Future research on the potential risks of online practice modes could lead in several directions. Although this study did not identify pop-up messages as an influence on monetary gambling behaviors, the messages, emails and advertisements that often accompany internet gambling in-game have been highlighted as a contributing factor to gambling that warrants further attention (McMullan and Kervin 2012; Sevigny et al. 2005). Further studies on simulated gambling should focus on problem gamblers and/or regular online gamblers. Although ethical dimensions need to be considered carefully, future studies may involve assessing participants’ gambling with their own money. As noted by Walker (1992), this approach may greatly enhance ecological validity by more closely simulating the excitement and risk of real gambling. Ecological validity could be further enhanced by employing more realistic and interactive gambling simulations.
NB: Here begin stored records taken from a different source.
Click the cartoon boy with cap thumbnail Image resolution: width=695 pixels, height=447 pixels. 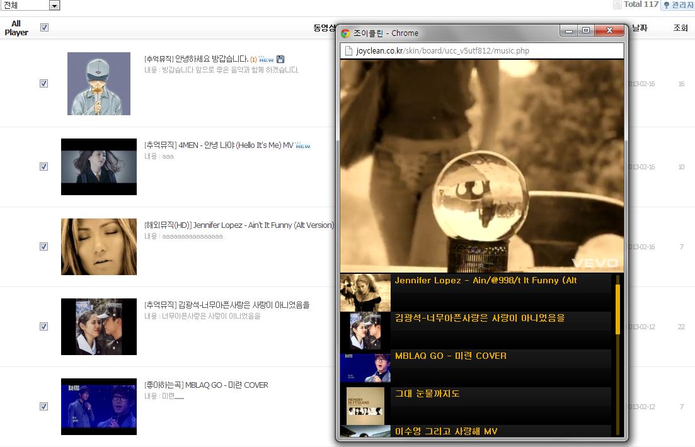[99, 84]
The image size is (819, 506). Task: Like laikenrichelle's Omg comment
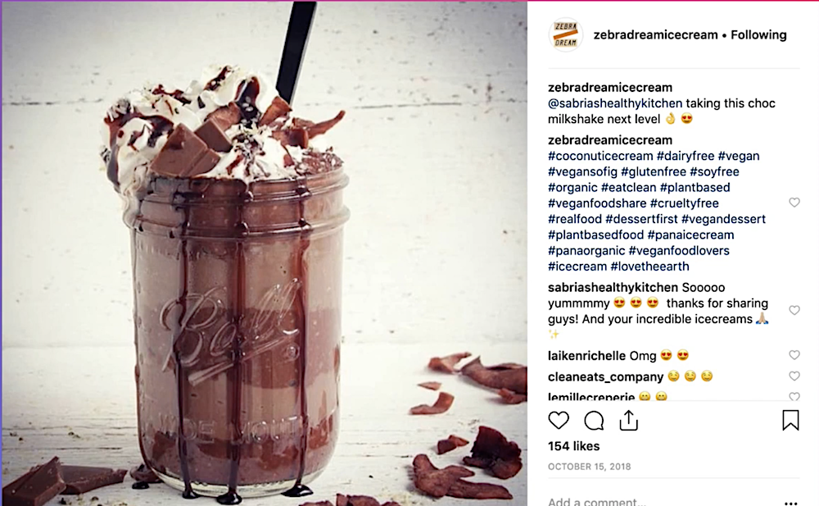tap(794, 355)
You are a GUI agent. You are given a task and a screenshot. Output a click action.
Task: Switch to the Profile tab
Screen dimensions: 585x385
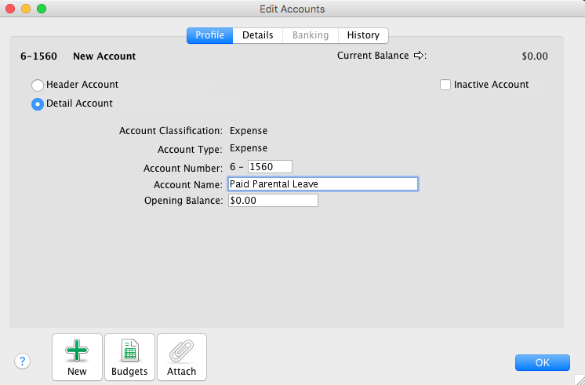pyautogui.click(x=209, y=35)
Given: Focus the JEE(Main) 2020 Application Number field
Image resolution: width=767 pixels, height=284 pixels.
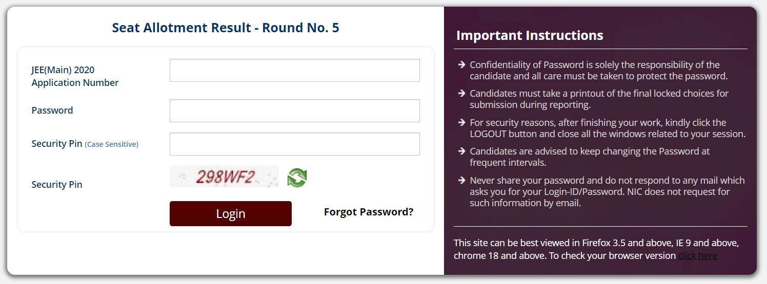Looking at the screenshot, I should pos(294,71).
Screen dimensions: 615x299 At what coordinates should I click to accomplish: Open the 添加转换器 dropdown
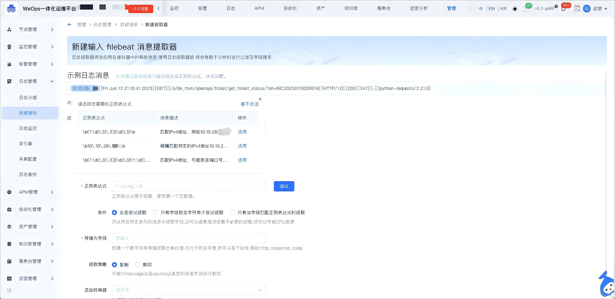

Numerous researchers have embraced computer software to develop simulated gambling activities that allow strict experimental control, particularly as the activity of gambling has itself become more electronically based (i.e., Maclin et al. 2007; Weatherly and Brandt 2004). To this researcher’s knowledge; however, this gambling study was the first to allow participants to access the activity online rather than requiring participants to be physically present in a laboratory setting. Although an online approach reduces experimenter control, this method may enable recruitment and target specific populations (e.g., internet-only gamblers) that may be difficult to access using other methods.

Conclusion

This study demonstrated that exposure to inflated RTP rates during a practice gambling phase may enhance risk-taking behavior in subsequent monetary gambling. This finding highlights the need for regulation to ensure that online gambling operators are accurately representing their gambling activity in “free play” or demo modes in order to protect vulnerable players. More generally, internet gambling policymakers need to more deeply consider the range and impact of practice modes. One possible measure to increase consumer safety and trust would be to introduce a recognised standard for internet gambling practices, including gambling in free play modes. Unfortunately, the online gambling environment is characterised by unregulated and unscrupulous gambling operators that exist outside effective jurisdictional powers, therefore such measures may be too difficult to implement or police effectively. As noted by Smeaton and Griffiths (2004), report that many players (particularly those who are inexperienced) may not be aware that “winning virtual money in a practice mode does not necessarily mean that [they will] win when playing for money” (p. 55).

In an uncertain online playing environment, there may be some players who would benefit from access to information about simulated gambling, such as weblinks. Given that risky gambling behavior can develop during gambling with virtual currency (i.e., prior to a transition to monetary gambling) there may be a need for inclusion of helplines or help-groups advertised in the demo mode section. Although there is no clear consensus on the prevalence rate of underage gambling in simulated gambling activities (due to the ease of misrepresentation of one’s age when online), it may be necessary for regulators to consider the requirement of more stringent barriers to entry for simulated gambling activities. As gambling activities continue to become increasingly accessible and available within digital and social technologies, there remains a constant need for researchers, clinicians and regulators to be vigilant to the potential risks that new gambling activities pose to vulnerable segments of the gambling population.